A little backward in coming forward?

Great for foiling police stingers.

Steve O.


----------



## OcomorB (Oct 23, 2009)

Its the interceptors and helicopters that worry me most :tumbleweed:
Dont you just hate the look of that new tyre??


----------



## maersk (Sep 6, 2007)

The Michelin 'tweel' was developed 5 years ago as a test item and was dropped not long after.............................................


----------



## RedUntilDead (Feb 10, 2009)

maggi112 said:


> What's happened to boromoco or whatever they were? I checked the website and everything was outta stock, were they banned on here? I found some turtle wax extreme nano stuff in the shed the other day which I tried, once dried it didn't sling and has lasted 2 weeks so far without wash and looks pretty good, but is quite blingy


Good question about bromoco, I was trying to get hold of some for ages without success, anyone know anything:tumbleweed:


----------



## OcomorB (Oct 23, 2009)

RedUntilDead said:


> Good question about bromoco, I was trying to get hold of some for ages without success, anyone know anything:tumbleweed:


Ive heard that they are still alive and kicking but Spautopia do all the sales and marketing of their automotive range. They are at the classic car show NEC this weekend and have loads of the stuff and it will be available online next week with a free applicator.


----------



## Gleammachine (Sep 8, 2007)

OcomorB said:


> Ive heard that they are still alive and kicking but Spautopia do all the sales and marketing of their automotive range. They are at the classic car show NEC this weekend and have loads of the stuff and it will be available online next week with a free applicator.


You should know judging by the username.:lol::lol:


----------



## williamsclio1 (Oct 5, 2009)

TBH I'm surprisedno one has mentioned Meguires tyre endurance shine, I think it's a fantastic product usedto use it on my Williams about 5 years ago, recently ran out and bought a replacement bottle, label slightly different and the fluid seems a littl thinner than the bottle I orginal had but goes a hell of a long way, last for ages, super shiney (or satin if wiped over with a dry cloth) and less than a tenner.

Having said that I haven't used many other tyre dressing however I don't think I need to as the meguires hits all the buttons for me. 

David


----------



## MidlandsCarCare (Feb 18, 2006)

Definitely RD50 over Rubber Dub. Rubber Dub just didn't work for me at all, disappointing finish and durability.

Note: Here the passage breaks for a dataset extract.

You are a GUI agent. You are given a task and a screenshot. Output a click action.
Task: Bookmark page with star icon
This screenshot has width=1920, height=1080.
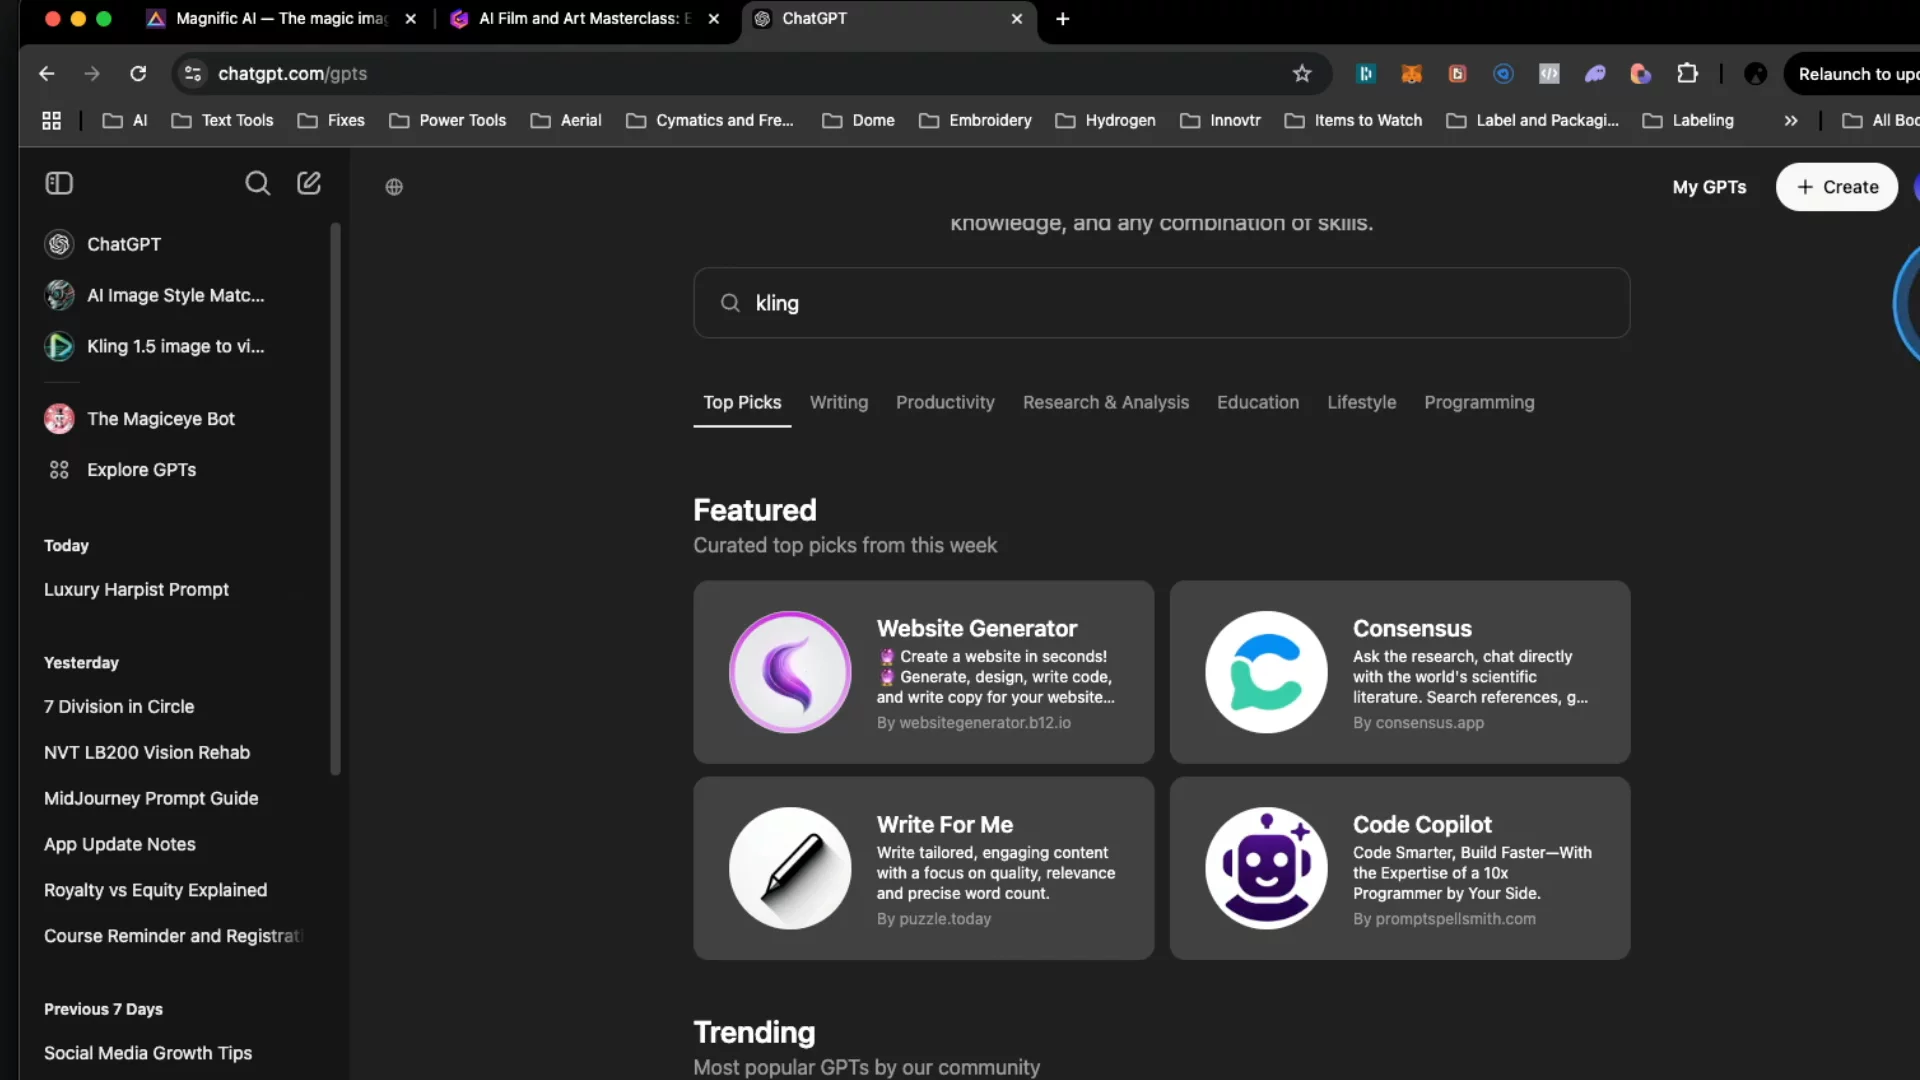point(1301,74)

I must get myself 5L of RD50.


----------



## Johnnyopolis (Oct 25, 2005)

MidlandsCarCare said:


> Definitely RD50 over Rubber Dub. Rubber Dub just didn't work for me at all, disappointing finish and durability.
> 
> I must get myself 5L of RD50.


Holy Thread Revival Batman!! :doublesho


----------



## MidlandsCarCare (Feb 18, 2006)

I was after pics of RD50  . Lol I used the search function for a change!


----------



## MatthewADV (Jan 18, 2012)

I have been using RD50 for around 3 years, contact Tim Envy or Les (but tim normally cheaper for postage)

However, I did get on with rubber dub, worked well on chunky 4x4 tyres.

But like all products, you get on with some, not others. :thumb:


----------



## -Kev- (Oct 30, 2007)

pretty sure Tim no longer keeps Espuma products....


----------



## MatthewADV (Jan 18, 2012)

Really?

Surprised since they do really good products.

RD50 is just one of the products I really rate by them.

Lucky I bought a few tins of it :thumb:


----------



## Mr Shoelaces (Dec 27, 2007)

Just speak to Les at Espuma he normally sorts stuff out for us and can help with delivery.


----------



## Sirmally2 (Feb 28, 2011)

Not related to the dressing but i LOVE your VXR!!! :doublesho


----------



## Tips (Mar 27, 2011)

Holy thread revival #2

Can anyone offer me a sample of Espuma RD50 - I'm willing to pay for it


----------